ダンマリの失敗

昨年3月に網走湖の近くにあるホテルが、ボイラー燃料の重油を流出させていたことが発覚し、網走市から汚染土壌の全量撤去を求められている事件があるそうです。

2023年2月6日付 NHK 「廃棄物処理法に基づき命令を 重油漏出で網走市議会が意見書

去年、網走湖のそばにあるホテルで大量の重油が漏れ出した問題で、網走市議会は6日、道に対し、廃棄物処理法に基づいて措置命令を出すことなどを求める意見書を提出しました。

意見書ではこれまでの対応の法的根拠になっている水質汚濁防止法だけでなく、漏れ出した重油は産業廃棄物に該当するとして、廃棄物処理法に基づいて対応するよう求めています。
具体的には産業廃棄物の保管基準に違反している場合は道がホテル側に対して改善命令を出せるほか、生活環境に支障が出るおそれがある場合は汚染土壌の除去などを求める措置命令や行政代執行もできるとしています。

網走市役所の広報に掲載された情報によると、
網走観光ホテル重油漏洩事故について(お知らせ)

今回の事故は令和4年3月23日に北見市へ匿名の情報提供があり、それを受けた北見市からの連絡により発覚しました。網走市では同日中にホテルに連絡し、網走消防本部と現地調査を実施し、北海道に連絡しました。
漏洩の原因は屋根からの落雪により屋外にあった重油の配管が破損したとの報告があり、その後の調査により事故は3月6日から7日に発生したと推察されています。

とあります。

「重油の流出」という事故の重大性から鑑みると、事故発生直後に速やかに関係機関に通報・報告することが当然であり、その通報を怠っていたことが、事後の地元関係者とのリスクコミュニケーションが成立しない原因と言わざるを得ません。

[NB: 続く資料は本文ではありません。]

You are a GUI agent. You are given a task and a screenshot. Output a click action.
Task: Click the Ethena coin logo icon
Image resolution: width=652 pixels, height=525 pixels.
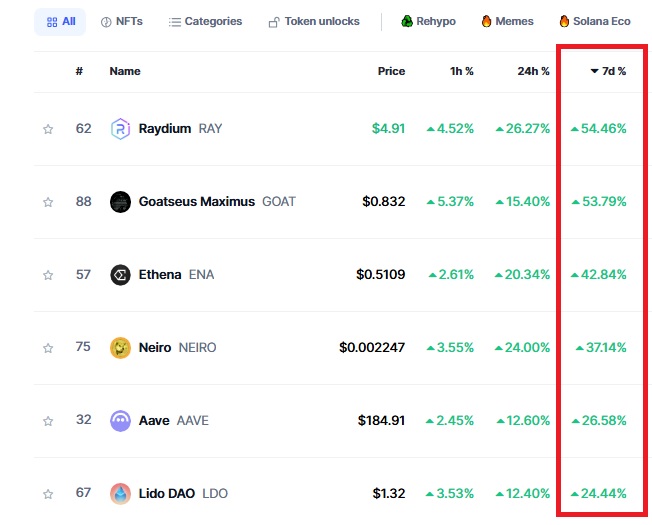click(x=120, y=275)
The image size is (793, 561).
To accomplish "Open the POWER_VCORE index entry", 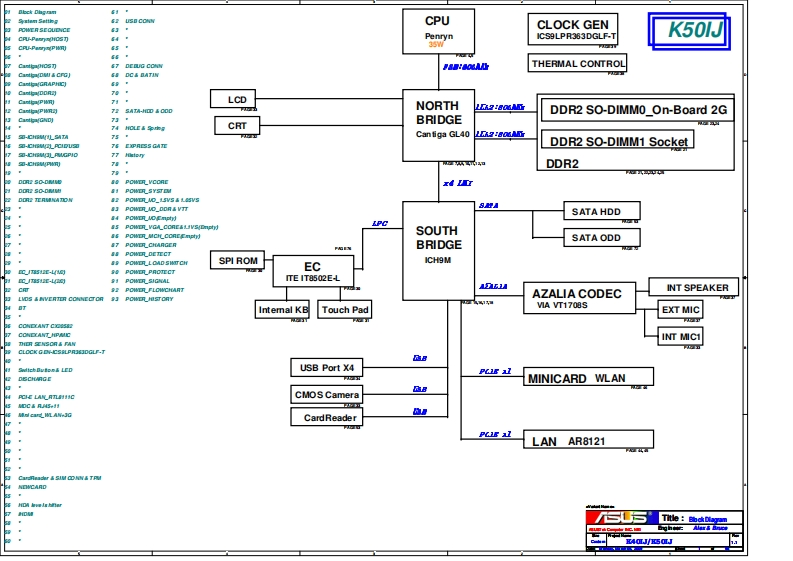I will point(147,183).
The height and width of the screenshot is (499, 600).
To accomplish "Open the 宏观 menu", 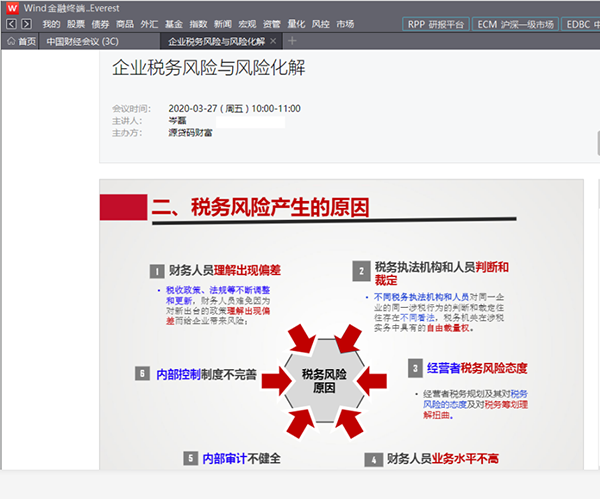I will click(247, 23).
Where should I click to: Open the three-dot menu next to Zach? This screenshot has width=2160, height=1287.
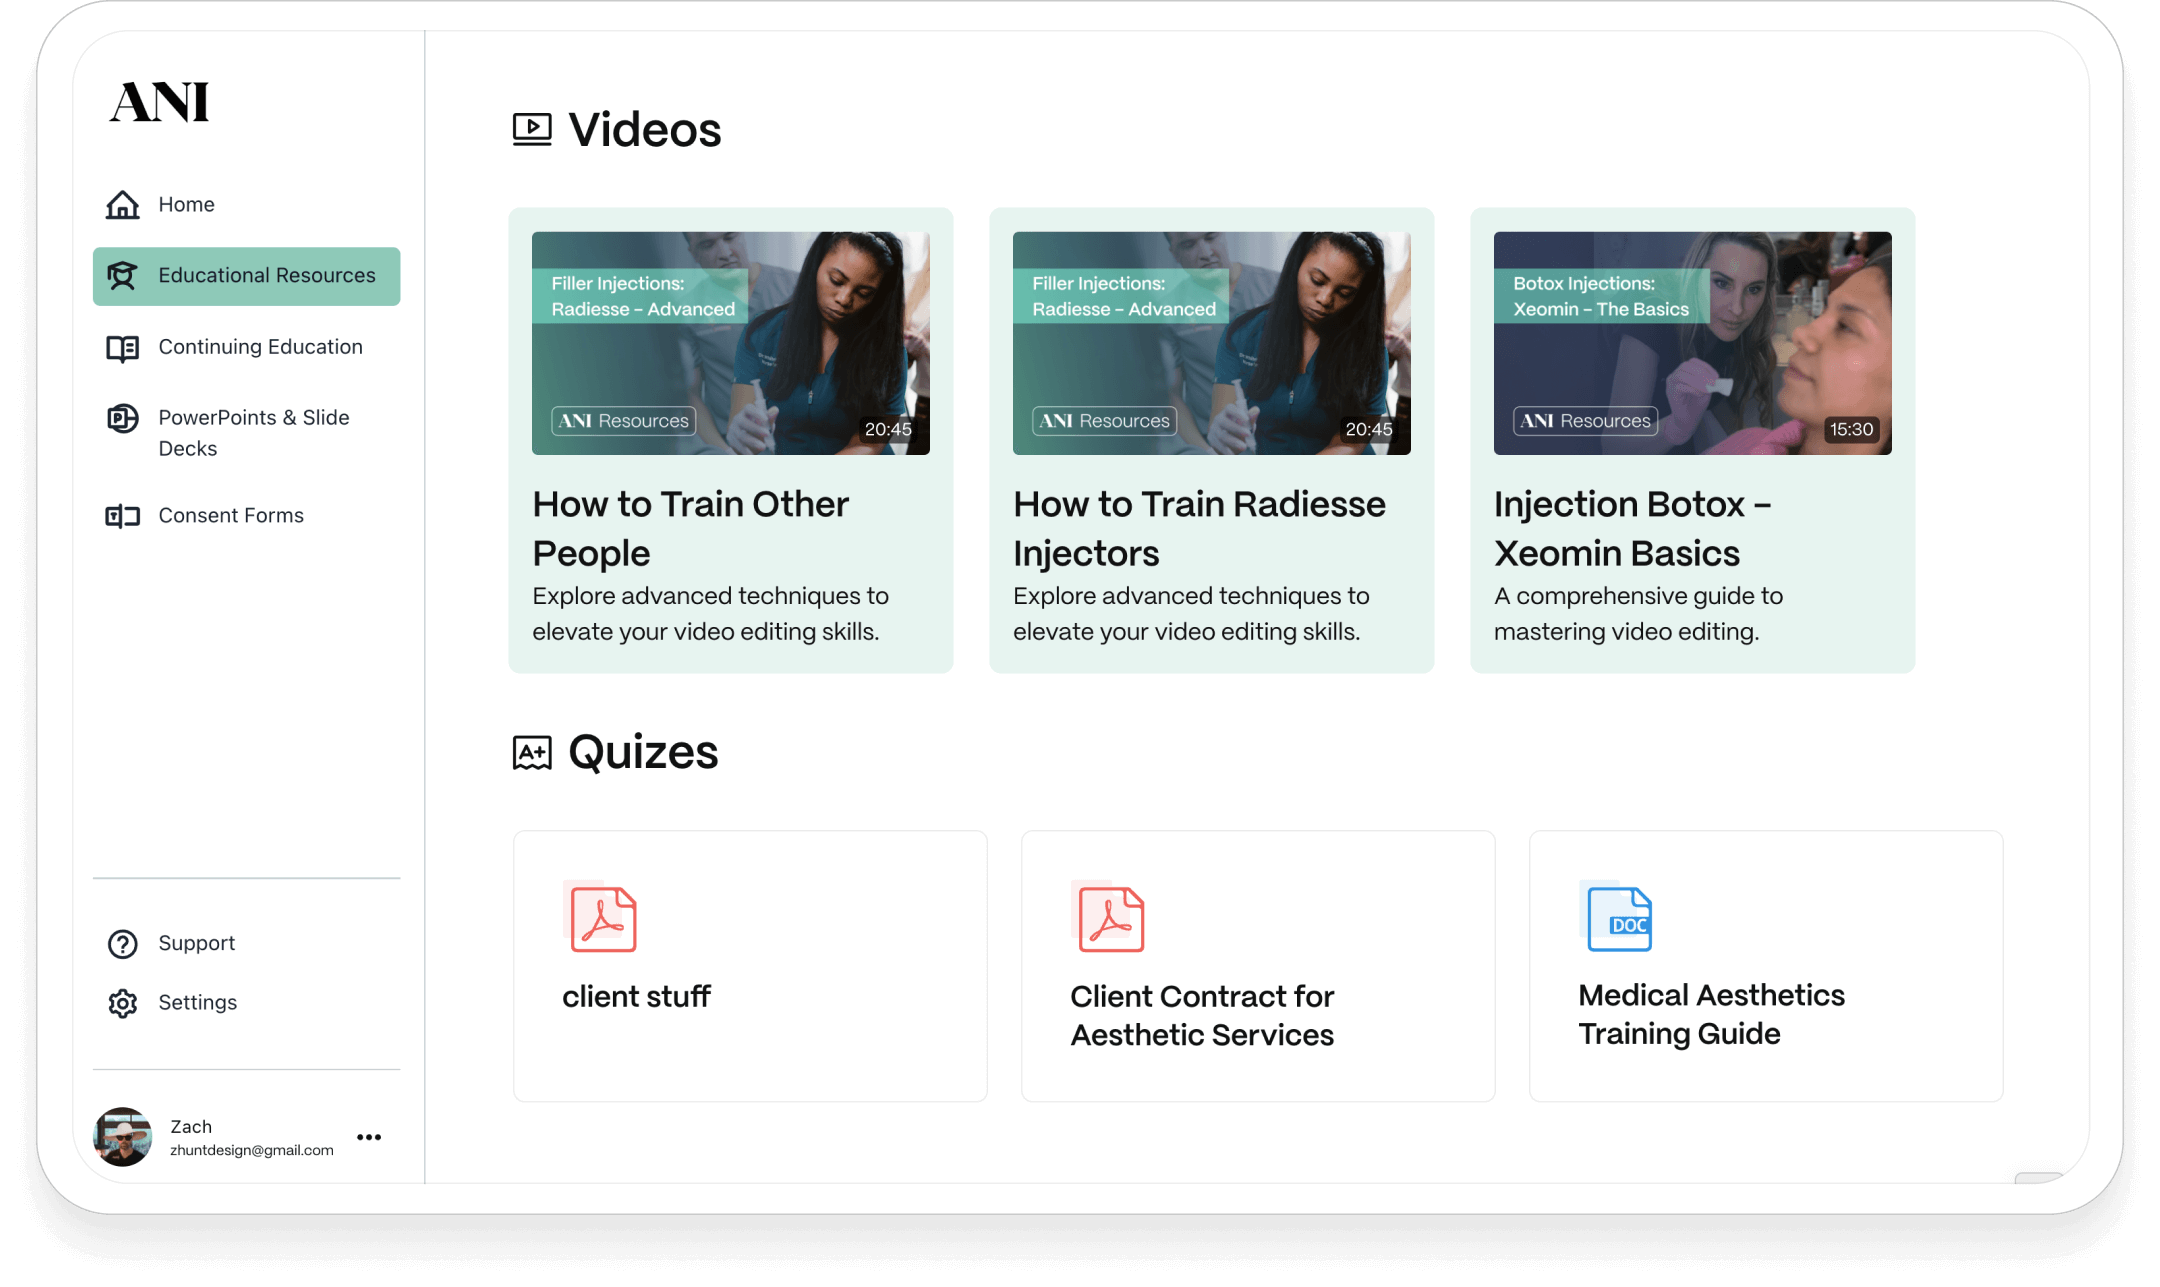click(x=369, y=1137)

「ダンマリを決め込み、事故の隠蔽をするつもりだったのではないか!?」と一度疑われてしまうと、
科学的に正しい解決策をその後に提示したとしても、地元関係者からの信用を得ることは非常に困難となります。

「第一印象は嘘つき」では、初手の段階から失敗していることになるため、汚名を返上するためには多大な労苦と時間を掛ける必要があります。

地域の生活や安全に重大な影響を与える可能性がある事故の場合、それを隠し通すことは、携帯通信機器が流通した現代社会においてはほぼ不可能です。

最初から勝ち目の薄いダンマリを決め込むよりも、正直、かつ迅速に事故の報告を行うことこそが、リスクコミュニケーション上も非常に有効な行動と言えます。

しかしながら、網走市議会が言うところの、「漏れ出した重油は産業廃棄物に該当する」かどうかについては、大きな疑問があります。

廃棄前(?)の重油を大量にタンクで貯蔵していたのであれば、たしかに漏れだした重油は産業廃棄物と言えなくもありません。

しかし、件のホテルにおいては、流出させた重油はボイラー燃料として使用していたものであり、ボイラーへとつなぐ配管から流出しているため、「産業廃棄物」ではなく、「燃料」として使用していたように見えます。

そのため、

(廃棄物処理法に基づき)生活環境に支障が出るおそれがある場合は汚染土壌の除去などを求める措置命令や行政代執行もできる

という網走市議会の意見は、廃棄物処理法的には無理筋な気がします。

地元関係者の現在の声としては、「汚染土壌の全量撤去」が目立つ形となっていますが、
彼らの不安の根源は、
正確な「汚染範囲」と「汚染された土壌の量」、そして「周辺に重油が流出する可能性がわからない」、ことにあるように思います。

事実に基づき、そのような不安を科学的に解消することこそが、行政と専門家に求められる役割なのではないでしょうか。